> _DATASET EXCERPTS_:
***

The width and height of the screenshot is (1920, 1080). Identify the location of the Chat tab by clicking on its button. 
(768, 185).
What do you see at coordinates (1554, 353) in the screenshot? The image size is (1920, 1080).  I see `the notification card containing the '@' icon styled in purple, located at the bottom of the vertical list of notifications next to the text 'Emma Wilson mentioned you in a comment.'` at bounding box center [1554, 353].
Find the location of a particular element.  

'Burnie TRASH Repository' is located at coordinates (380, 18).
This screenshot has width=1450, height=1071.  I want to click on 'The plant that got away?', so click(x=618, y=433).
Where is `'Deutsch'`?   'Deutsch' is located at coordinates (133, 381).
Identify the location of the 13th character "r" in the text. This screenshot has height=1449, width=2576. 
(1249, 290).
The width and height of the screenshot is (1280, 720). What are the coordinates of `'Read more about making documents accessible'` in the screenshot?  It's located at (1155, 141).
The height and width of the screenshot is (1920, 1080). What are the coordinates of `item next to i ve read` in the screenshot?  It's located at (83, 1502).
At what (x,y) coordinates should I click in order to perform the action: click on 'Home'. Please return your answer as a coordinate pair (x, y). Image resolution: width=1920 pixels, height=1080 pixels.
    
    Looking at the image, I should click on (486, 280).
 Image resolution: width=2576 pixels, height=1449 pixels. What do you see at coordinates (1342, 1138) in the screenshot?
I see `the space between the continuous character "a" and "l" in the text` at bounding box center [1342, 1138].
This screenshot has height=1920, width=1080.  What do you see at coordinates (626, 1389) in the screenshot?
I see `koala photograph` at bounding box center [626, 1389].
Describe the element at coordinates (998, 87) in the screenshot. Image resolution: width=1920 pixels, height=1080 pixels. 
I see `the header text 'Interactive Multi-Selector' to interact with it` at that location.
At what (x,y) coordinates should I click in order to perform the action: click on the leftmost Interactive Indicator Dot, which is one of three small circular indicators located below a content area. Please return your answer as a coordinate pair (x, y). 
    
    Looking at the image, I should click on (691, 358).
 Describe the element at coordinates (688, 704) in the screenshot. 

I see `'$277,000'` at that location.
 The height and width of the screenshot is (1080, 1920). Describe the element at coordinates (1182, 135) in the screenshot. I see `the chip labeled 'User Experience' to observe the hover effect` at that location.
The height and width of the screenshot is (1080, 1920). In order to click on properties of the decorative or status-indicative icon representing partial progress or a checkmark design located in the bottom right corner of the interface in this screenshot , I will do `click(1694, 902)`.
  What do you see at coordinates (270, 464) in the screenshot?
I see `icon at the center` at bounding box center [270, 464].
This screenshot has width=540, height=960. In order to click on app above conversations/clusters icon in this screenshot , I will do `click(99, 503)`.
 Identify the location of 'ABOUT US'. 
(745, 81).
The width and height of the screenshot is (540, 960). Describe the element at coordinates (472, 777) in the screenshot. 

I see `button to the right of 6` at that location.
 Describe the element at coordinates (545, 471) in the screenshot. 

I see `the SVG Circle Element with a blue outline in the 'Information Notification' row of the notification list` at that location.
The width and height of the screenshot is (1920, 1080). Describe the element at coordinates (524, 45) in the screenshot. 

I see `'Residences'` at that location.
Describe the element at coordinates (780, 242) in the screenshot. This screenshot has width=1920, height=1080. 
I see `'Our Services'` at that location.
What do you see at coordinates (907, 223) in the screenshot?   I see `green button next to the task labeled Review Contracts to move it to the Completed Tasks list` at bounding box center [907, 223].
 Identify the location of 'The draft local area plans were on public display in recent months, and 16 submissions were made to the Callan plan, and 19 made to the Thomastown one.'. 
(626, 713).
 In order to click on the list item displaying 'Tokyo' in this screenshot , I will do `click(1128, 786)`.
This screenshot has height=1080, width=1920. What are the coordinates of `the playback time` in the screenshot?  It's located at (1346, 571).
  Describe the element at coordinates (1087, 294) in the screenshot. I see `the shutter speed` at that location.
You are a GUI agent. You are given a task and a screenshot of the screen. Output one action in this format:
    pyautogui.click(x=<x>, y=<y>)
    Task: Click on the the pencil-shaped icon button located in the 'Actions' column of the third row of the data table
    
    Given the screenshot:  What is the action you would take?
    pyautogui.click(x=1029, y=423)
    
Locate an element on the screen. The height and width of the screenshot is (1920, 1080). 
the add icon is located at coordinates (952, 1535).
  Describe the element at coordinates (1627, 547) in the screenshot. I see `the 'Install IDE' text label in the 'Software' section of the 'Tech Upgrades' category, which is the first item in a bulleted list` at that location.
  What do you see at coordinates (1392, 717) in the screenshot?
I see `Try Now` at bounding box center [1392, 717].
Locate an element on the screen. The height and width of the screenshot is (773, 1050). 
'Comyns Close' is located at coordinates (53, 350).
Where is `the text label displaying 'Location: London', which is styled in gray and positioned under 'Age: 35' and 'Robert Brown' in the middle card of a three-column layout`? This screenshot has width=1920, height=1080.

***

> _WORK TO COMPLETE_: Echo the lines starting with the line containing "What do you see at coordinates (270, 464)" and continuing through the line containing "In order to click on the", both included.

> _CORRECT RESULT_:
  What do you see at coordinates (270, 464) in the screenshot?
I see `icon at the center` at bounding box center [270, 464].
This screenshot has width=540, height=960. In order to click on app above conversations/clusters icon in this screenshot , I will do `click(99, 503)`.
 Identify the location of 'ABOUT US'. 
(745, 81).
The width and height of the screenshot is (540, 960). Describe the element at coordinates (472, 777) in the screenshot. 

I see `button to the right of 6` at that location.
 Describe the element at coordinates (545, 471) in the screenshot. 

I see `the SVG Circle Element with a blue outline in the 'Information Notification' row of the notification list` at that location.
The width and height of the screenshot is (1920, 1080). Describe the element at coordinates (524, 45) in the screenshot. 

I see `'Residences'` at that location.
Describe the element at coordinates (780, 242) in the screenshot. This screenshot has width=1920, height=1080. 
I see `'Our Services'` at that location.
What do you see at coordinates (907, 223) in the screenshot?   I see `green button next to the task labeled Review Contracts to move it to the Completed Tasks list` at bounding box center [907, 223].
 Identify the location of 'The draft local area plans were on public display in recent months, and 16 submissions were made to the Callan plan, and 19 made to the Thomastown one.'. 
(626, 713).
 In order to click on the list item displaying 'Tokyo' in this screenshot , I will do `click(1128, 786)`.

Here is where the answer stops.